On the Z80 you can just about fake it by using ix or iy as a user stack
pointer, but it's painfully slow, painfully bloaty (8 bytes of code to
read or write a 16-bit value from the stack frame!) and basically just
painful. I believe later Z80s eventually gained a stack-relative load
instruction, but I don't know if there was a corresponding store.

The 6502 isn't quite as bad. If your user stack pointer is in zero page,
you can use indirect indexed to give access to a 256-byte stack frame,
but it's not pretty:

ldy #offset
lda (sp), y # load high(?) byte
iny
ldx (sp), y # load low byte

...seven bytes, I think.

At least it's not as bad as the 8080.

Being able to forbid recursion and therefore map every stack frame
statically into RAM would improve things no end, as now every stack slot
has a compile-time known address; I remember asking here about this ages
back and was told that there wasn't a built-in pass to do this, but it
would be fairly easy to do. *shrug*

Or you could just start using FORTRAN.


Quote:
Fundamentally, you have to ask what you’re looking to get out of this. If it’s just for fun, or if you just want to get (say) C++11 to run on your 6502 without caring about the low-level performance, that’s definitely doable. But if you’re trying to actually build a production-grade 6502 compiler, you’ll find that you’re unlikely to benefit from most of the facilities that LLVM provides in the SelectionDAG and Machine layers. They’re simply built for machines that work very, very differently. I’m not claiming it’s impossible to bend them to your will, but I am questioning the value in doing so. I think you’d get a better result with less work if you translated out of LLVM IR into a code generation pipeline more specialized for the needs of a 6502.

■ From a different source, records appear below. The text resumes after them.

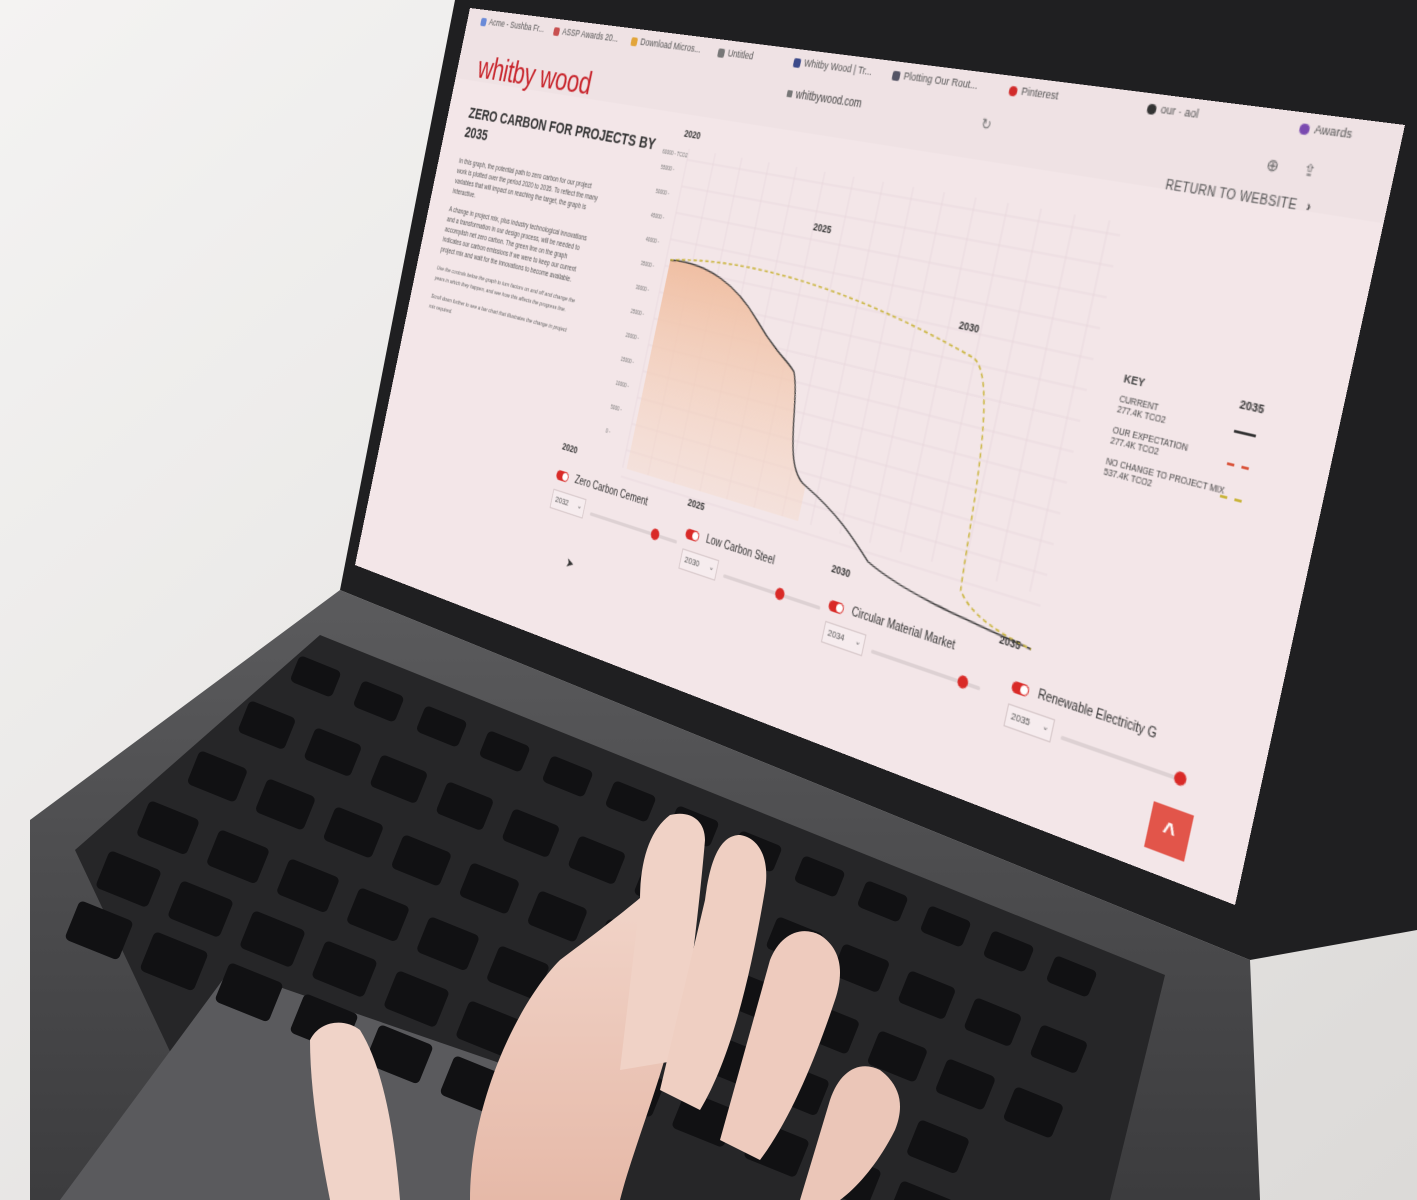 The width and height of the screenshot is (1417, 1200). I want to click on url-text: whitbywood.com, so click(828, 100).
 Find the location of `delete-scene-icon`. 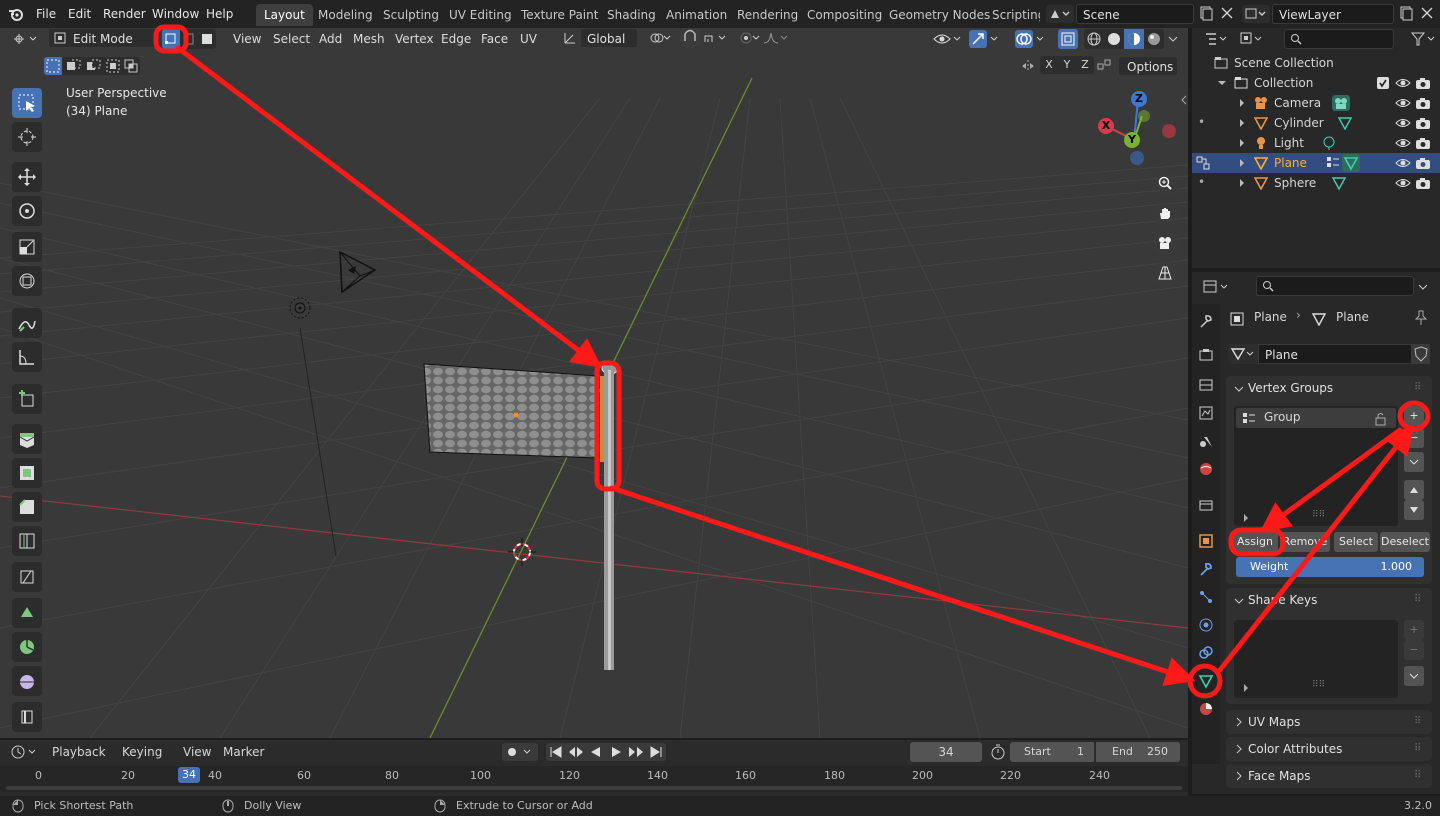

delete-scene-icon is located at coordinates (1227, 13).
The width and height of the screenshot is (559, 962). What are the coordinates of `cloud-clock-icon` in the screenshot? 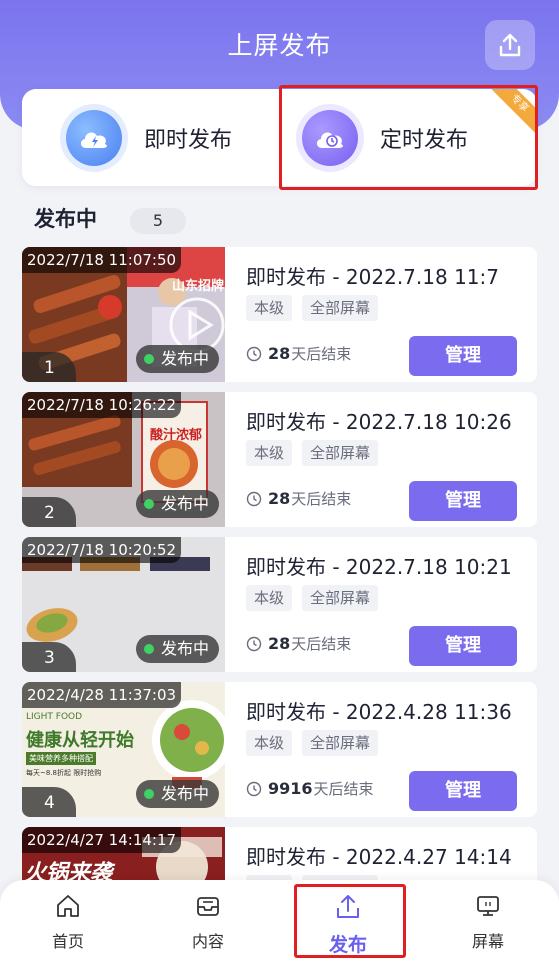 It's located at (330, 138).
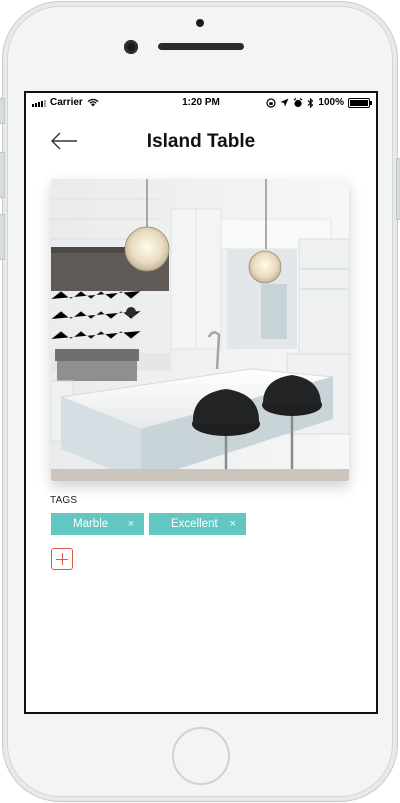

Feeding LLVM IR (or a subset of it) into a custom backend sounds like a potentially useful approach to this kind of problem. You can ignore the problems of parsing input code and get all of LLVM's non-machine-specific optimizations (delicious CSE and constant folding..) for free, but don't need to bend the code generator to fit machines that are quite unlike what it was built for.
That's a reasonable idea, although let's be honest that "Production grade compiler" is probably not the goal here for the definition of "Production grade compiler" that applies to most software engineering tasks.

[edit]

Incidentally, I still haven't dug into the guts of the implementation I linked in my last post, but it did generate this assembly:

Code:
   .file   "test.c"
   .text
   .globl   main
   .type   main,@function
main:
   push   iy
   push   ix
   push   de
   push   bc
   ld   ix, -16
   add   ix, sp
   ld   sp, ix
   ld   (ix+14), 0
   ld   (ix+15), 0
   ld   b, h
   ld   c, l
   ld   (ix+12), c
   ld   (ix+13), b
   ld   c, (ix+26)
   ld   b, (ix+27)
   ld   (ix+10), c
   ld   (ix+11), b
   ld   (ix+8), 1
   ld   (ix+9), 0
   ld   (ix+6), 2
   ld   (ix+7), 0
   ld   e, (ix+8)
   ld   d, (ix+9)
   ld   a, e
   sla   a
   rl   d
   push   iy
   pop   de
   ld   (ix+8), e
   ld   (ix+9), d
   ld   e, (ix+6)
   ld   d, (ix+7)
   ld   (ix+4), l
   ld   (ix+5), h
   push   iy
   pop   hl
   add   hl, de
   ld   de, -6
   add   hl, de
   ld   (ix+6), l
   ld   (ix+7), h
   ld   e, (ix+4)
   ld   d, (ix+5)
   ld   (ix+2), e
   ld   (ix+3), d
   ld   (ix+0), c
   ld   (ix+1), b
   ld   ix, 16
   add   ix, sp
   ld   sp, ix
   pop   bc
   pop   de
   pop   ix
   pop   iy
   ret
.tmp0:
   .size   main, .tmp0-main


from this test file which I fed it:

Code:
int main(int argc, const char * argv[]){
   int a = 1;
   int b = 2;
   a *= b;
   b = (a + b) - 6;
   return b;
}


However, I get instruction lowering errrors if I try to compile, so obviously it's incomplete.

Code:
char main_(char n){
   char a = 1;
   char b = 2;
   a *= b;
   b = (a + b + n) - 6;
   return b;
}

(Though I'm surprised 32 bit math appears to be implemented and not 8 bit)


There's also no support for generating machine code or linking, as far as I can tell, because trying to generate an object file instead of assembly results in trying to use the gcc x86 assembler.